4. Keep a little logbook, any piece of paper: and test daily for your first week or two to learn how your tank behaves. After that, go every 3 days; then once a week. ALWAYS DOSE BEFORE it hits the 'bad' level, and the log book
will show you the rate at which it's changing. If it's 'bad' it's, yes, bad for your fish and corals, and you need to prevent that EVER happening.
5. Re nitrates: rock, sand, skimming and water changes lower nitrates. If your water changes don't do it, you need a better, fancier skimmer OR your sump has become so gunky all over with brown fluff it needs cleaning. Take a flashlight and look. For stony coral, keep nitrate under 5. For softies and fish, under 20. Fish can survive over 50 but it's like living in toilet water. Nicer for them if you can fix it. Corals absolutely cannot tolerate high nitrate.
6. re ammonia: lethal to fish in most any amount. Corals actually tolerate it better than fish. But it's death in the water.

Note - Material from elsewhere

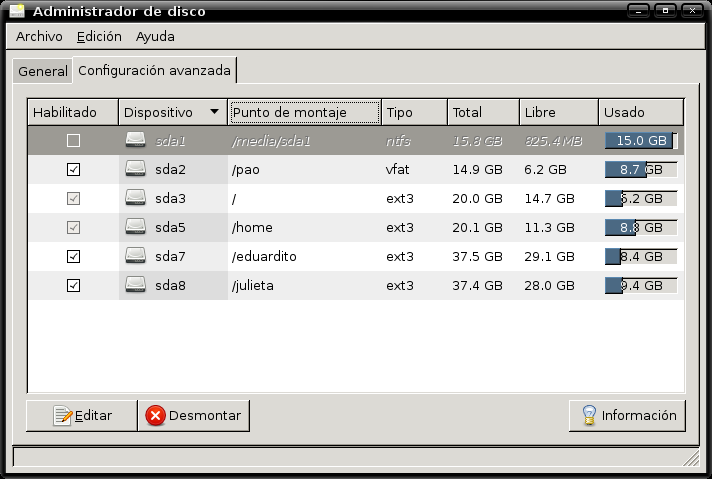Click the sda1 disk drive icon
The image size is (712, 479).
pos(136,141)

7. re phosphate: you need a trace. But no more than that. Nothing likes it in high amounts but algae you don't want. If you have more than a trace, GFO reactor can remove it---you MUST change the medium monthly, because it can saturate in a week, in a bad tank, and beyond that you're just spinning your wheels uselessly.

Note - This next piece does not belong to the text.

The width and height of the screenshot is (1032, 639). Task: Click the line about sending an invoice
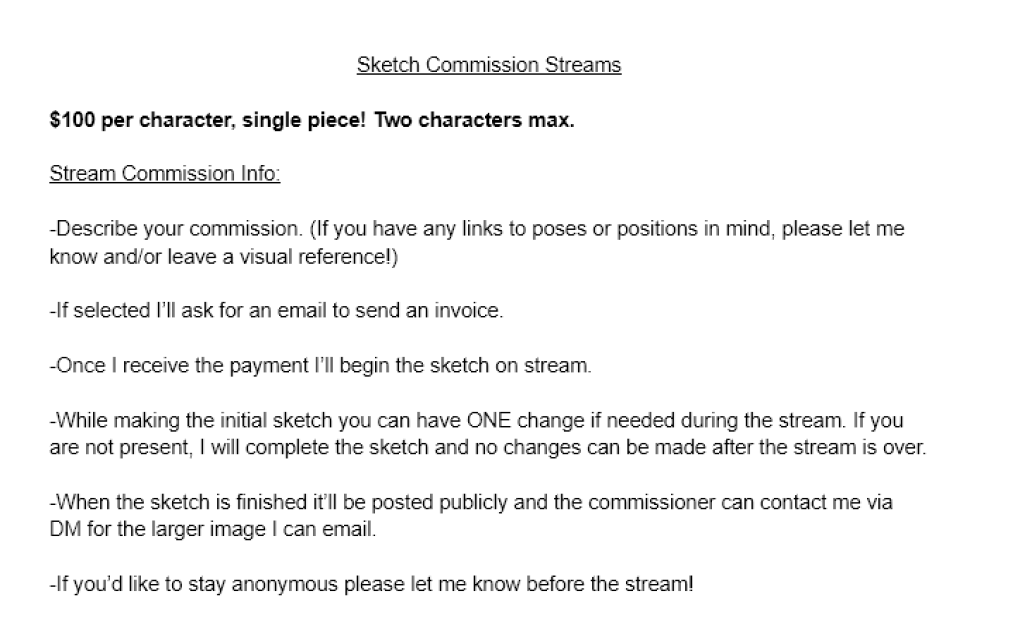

8. flow: the ocean moves. Big. for a 50 gallon tank, 950 gallons per hour flow throughout the tank. Most coral doesn't like its polyps blown sideways, so find them spots where this doesn't happen, but your fish will probably like having more oxygen and exercise.
9. light: T5, REEF LEDS, or metal halides for stony corals and clams; less for softies and fish. Shelter from the brightest light is needed for fish and some corals. Consult on specifics. I keep a 12 hour photoperiod, with 10 hours of sunlight ramping up from a blue dawn and down to a blue twilight, an hour each.
10. oxygenation: the cleaner your water, the more oxygen it can carry. The foaming action of the skimmer also oxygenates, and it should not be turned off even if it keeps you awake at night. If you have a crisis of cooling, that's ok: cooler water at least holds oxygen better; heating is the opposite: warmer water can't hold oxygen as well as cooler. And that's kinda important to know.
--------------------------
Yes, these are 'absolute' answers with a little wiggle. But if you do these right, you will have FAR less trouble with your tank, with the one chance parasite getting a hold, with your fish coming down with stuff, and with your corals failing mysteriously. This kind of covers the whole gamut of reef conditions and how you handle the water conditions that make it 'like home' for things we keep. No fish is going to complain about water corals like.